Prime Minister Stephen Harper said late Monday that Canada will provide up to $243.5 million over 10 years for the Thirty Meter Telescope project, which is scheduled to begin peering into the distant reaches of the galaxy and beyond by about 2023.
When completed, the Thirty Metre Telescope will be in an observatory inside a Canadian-built enclosure 22 storeys tall with a primary mirror 30 metres across.
The US$1.5 billion telescope will be located at the summit of Hawaii’s Mauna Kea volcano and is expected to be operational by 2023-2024.
Harper said most of Canada's contribution will be spent in this country.
It includes the precision-steel enclosure by Dynamic Structures Ltd., based in Port Coquitlam, B.C., and cutting-edge adaptive optics technologies, to be developed by the National Research Council along with Canadian companies.
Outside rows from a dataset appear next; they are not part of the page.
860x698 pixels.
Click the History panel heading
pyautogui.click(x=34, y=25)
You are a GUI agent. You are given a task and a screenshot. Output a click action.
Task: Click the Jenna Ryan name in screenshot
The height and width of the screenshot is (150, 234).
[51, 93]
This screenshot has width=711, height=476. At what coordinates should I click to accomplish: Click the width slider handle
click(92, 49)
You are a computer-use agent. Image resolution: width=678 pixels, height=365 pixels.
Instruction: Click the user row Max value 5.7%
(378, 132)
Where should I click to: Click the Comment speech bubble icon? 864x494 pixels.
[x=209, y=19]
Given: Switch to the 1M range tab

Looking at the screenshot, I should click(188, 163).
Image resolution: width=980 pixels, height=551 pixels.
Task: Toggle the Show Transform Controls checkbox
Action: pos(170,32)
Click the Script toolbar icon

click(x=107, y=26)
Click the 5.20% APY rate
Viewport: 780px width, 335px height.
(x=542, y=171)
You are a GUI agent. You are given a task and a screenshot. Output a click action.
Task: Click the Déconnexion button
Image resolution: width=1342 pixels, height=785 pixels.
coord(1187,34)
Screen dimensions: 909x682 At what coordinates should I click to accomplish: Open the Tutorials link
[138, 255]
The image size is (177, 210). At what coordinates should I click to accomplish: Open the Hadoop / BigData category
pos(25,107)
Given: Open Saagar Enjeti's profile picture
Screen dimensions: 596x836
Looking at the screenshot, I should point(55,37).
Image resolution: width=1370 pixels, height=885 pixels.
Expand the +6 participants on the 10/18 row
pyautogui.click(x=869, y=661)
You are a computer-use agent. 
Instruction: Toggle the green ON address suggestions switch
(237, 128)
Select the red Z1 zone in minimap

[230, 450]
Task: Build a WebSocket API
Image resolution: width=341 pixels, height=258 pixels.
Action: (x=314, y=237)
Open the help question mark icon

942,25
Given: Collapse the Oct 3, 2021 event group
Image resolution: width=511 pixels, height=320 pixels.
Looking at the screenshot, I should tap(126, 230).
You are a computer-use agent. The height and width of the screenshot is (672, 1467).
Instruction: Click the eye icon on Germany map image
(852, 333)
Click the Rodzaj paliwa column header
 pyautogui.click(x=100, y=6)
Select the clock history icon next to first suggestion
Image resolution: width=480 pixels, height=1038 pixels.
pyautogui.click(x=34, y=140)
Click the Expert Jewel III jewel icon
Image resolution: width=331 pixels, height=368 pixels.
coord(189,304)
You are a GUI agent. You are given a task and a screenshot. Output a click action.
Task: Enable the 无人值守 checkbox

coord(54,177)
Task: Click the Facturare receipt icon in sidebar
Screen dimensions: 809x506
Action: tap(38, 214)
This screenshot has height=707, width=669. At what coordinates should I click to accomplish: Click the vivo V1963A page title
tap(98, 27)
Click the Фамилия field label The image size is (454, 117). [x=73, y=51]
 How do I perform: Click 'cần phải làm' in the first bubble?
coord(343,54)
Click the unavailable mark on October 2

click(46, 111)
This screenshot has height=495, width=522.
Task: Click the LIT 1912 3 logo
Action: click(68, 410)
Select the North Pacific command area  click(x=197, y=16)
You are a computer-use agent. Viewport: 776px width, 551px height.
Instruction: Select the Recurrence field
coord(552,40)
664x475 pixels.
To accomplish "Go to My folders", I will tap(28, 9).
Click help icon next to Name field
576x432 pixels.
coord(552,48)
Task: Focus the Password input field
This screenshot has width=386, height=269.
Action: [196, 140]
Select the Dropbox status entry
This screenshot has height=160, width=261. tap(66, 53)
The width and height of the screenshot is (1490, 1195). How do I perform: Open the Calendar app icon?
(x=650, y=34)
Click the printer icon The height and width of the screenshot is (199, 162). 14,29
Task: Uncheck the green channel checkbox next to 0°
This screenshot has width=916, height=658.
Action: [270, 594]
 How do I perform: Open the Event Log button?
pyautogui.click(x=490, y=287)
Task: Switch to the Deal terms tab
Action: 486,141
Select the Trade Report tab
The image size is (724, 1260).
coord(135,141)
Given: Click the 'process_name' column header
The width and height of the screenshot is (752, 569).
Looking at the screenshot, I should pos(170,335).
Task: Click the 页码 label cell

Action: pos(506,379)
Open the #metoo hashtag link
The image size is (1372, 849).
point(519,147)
The enclosure will incorporate a design to protect the telescope from both temperature and winds and the advanced optics will allow for the correction of atmospheric turbulence to better see some of the faintest celestial objects and bodies.
Harper said by contributing to the project, Canada will secure a viewing share for Canadian researchers once the telescope is operational in 2023-2024.
"Our participation in the Thirty Meter Telescope project will generate new capabilities and technologies in Canada which will help create and maintain high-quality jobs in communities across the country," Harper said.
The University of British Columbia said the telescope promises sharper images than the Hubble space telescope "and will help astronomers working on some of the greatest scientific mysteries to study the outer reaches of the known universe."
“This commitment to the Thirty Meter Telescope project will help ensure Canadian scientists remain at the forefront of this field," said UBC president Arvind Gupta.
University of Toronto president Meric Gertler added that Canada’s contributions will lead to the "development of sophisticated new optical, mechanical, electrical and software systems, with implications for a range of industries."
The website for the project says the telescope will "enable astronomers to study objects in our own solar system and stars throughout our Milky Way and its neighbouring galaxies, and forming galaxies at the very edge of the observable universe, near the beginning of time."
Japan, China, India and the United States are also part of the project.